[Stored data entries]
__________

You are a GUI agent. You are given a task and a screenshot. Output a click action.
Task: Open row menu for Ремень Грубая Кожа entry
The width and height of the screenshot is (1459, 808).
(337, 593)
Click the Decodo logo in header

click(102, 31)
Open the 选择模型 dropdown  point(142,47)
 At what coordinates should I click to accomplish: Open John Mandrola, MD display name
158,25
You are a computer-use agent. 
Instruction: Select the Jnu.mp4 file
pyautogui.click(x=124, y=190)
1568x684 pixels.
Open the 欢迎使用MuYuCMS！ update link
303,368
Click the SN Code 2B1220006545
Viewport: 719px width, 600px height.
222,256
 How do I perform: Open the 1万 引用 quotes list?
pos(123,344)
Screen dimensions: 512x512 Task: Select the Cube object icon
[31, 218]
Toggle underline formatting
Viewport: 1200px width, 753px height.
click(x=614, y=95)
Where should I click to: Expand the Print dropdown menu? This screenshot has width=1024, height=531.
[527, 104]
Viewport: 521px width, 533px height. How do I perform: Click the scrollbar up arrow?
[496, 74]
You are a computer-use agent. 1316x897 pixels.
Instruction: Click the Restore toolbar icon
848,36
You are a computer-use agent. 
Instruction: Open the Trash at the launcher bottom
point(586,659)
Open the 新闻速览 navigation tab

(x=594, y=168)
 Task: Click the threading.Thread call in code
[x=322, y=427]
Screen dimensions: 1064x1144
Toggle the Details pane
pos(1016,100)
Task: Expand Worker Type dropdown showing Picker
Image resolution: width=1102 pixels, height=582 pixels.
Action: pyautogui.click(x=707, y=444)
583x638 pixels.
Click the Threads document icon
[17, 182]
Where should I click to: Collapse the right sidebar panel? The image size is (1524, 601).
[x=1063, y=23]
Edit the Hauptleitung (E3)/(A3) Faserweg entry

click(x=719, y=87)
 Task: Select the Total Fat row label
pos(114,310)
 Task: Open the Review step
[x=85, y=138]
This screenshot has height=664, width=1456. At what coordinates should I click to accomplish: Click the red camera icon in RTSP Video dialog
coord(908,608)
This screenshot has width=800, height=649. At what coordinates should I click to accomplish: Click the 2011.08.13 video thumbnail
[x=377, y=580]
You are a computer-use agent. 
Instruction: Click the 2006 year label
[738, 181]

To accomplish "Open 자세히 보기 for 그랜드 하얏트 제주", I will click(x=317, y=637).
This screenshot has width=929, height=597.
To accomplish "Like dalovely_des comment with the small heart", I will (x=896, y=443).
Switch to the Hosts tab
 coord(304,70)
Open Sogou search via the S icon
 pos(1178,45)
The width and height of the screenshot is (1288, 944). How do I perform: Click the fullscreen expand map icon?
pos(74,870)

__________

__REQUIREMENT__. Every record above is to be restated exactly as it reads.

__EXERCISE ANSWER__.
You are a GUI agent. You are given a task and a screenshot. Output a click action.
Task: Open row menu for Ремень Грубая Кожа entry
The width and height of the screenshot is (1459, 808).
(337, 593)
Click the Decodo logo in header

click(102, 31)
Open the 选择模型 dropdown  point(142,47)
 At what coordinates should I click to accomplish: Open John Mandrola, MD display name
158,25
You are a computer-use agent. 
Instruction: Select the Jnu.mp4 file
pyautogui.click(x=124, y=190)
1568x684 pixels.
Open the 欢迎使用MuYuCMS！ update link
303,368
Click the SN Code 2B1220006545
Viewport: 719px width, 600px height.
222,256
 How do I perform: Open the 1万 引用 quotes list?
pos(123,344)
Screen dimensions: 512x512 Task: Select the Cube object icon
[31, 218]
Toggle underline formatting
Viewport: 1200px width, 753px height.
click(x=614, y=95)
Where should I click to: Expand the Print dropdown menu? This screenshot has width=1024, height=531.
[527, 104]
Viewport: 521px width, 533px height. How do I perform: Click the scrollbar up arrow?
[496, 74]
You are a computer-use agent. 1316x897 pixels.
Instruction: Click the Restore toolbar icon
848,36
You are a computer-use agent. 
Instruction: Open the Trash at the launcher bottom
point(586,659)
Open the 新闻速览 navigation tab

(x=594, y=168)
 Task: Click the threading.Thread call in code
[x=322, y=427]
Screen dimensions: 1064x1144
Toggle the Details pane
pos(1016,100)
Task: Expand Worker Type dropdown showing Picker
Image resolution: width=1102 pixels, height=582 pixels.
Action: pyautogui.click(x=707, y=444)
583x638 pixels.
Click the Threads document icon
[17, 182]
Where should I click to: Collapse the right sidebar panel? The image size is (1524, 601).
[x=1063, y=23]
Edit the Hauptleitung (E3)/(A3) Faserweg entry

click(x=719, y=87)
 Task: Select the Total Fat row label
pos(114,310)
 Task: Open the Review step
[x=85, y=138]
This screenshot has height=664, width=1456. At what coordinates should I click to accomplish: Click the red camera icon in RTSP Video dialog
coord(908,608)
This screenshot has width=800, height=649. At what coordinates should I click to accomplish: Click the 2011.08.13 video thumbnail
[x=377, y=580]
You are a computer-use agent. 
Instruction: Click the 2006 year label
[738, 181]

To accomplish "Open 자세히 보기 for 그랜드 하얏트 제주", I will click(x=317, y=637).
This screenshot has width=929, height=597.
To accomplish "Like dalovely_des comment with the small heart", I will (x=896, y=443).
Switch to the Hosts tab
 coord(304,70)
Open Sogou search via the S icon
 pos(1178,45)
The width and height of the screenshot is (1288, 944). How do I perform: Click the fullscreen expand map icon?
pos(74,870)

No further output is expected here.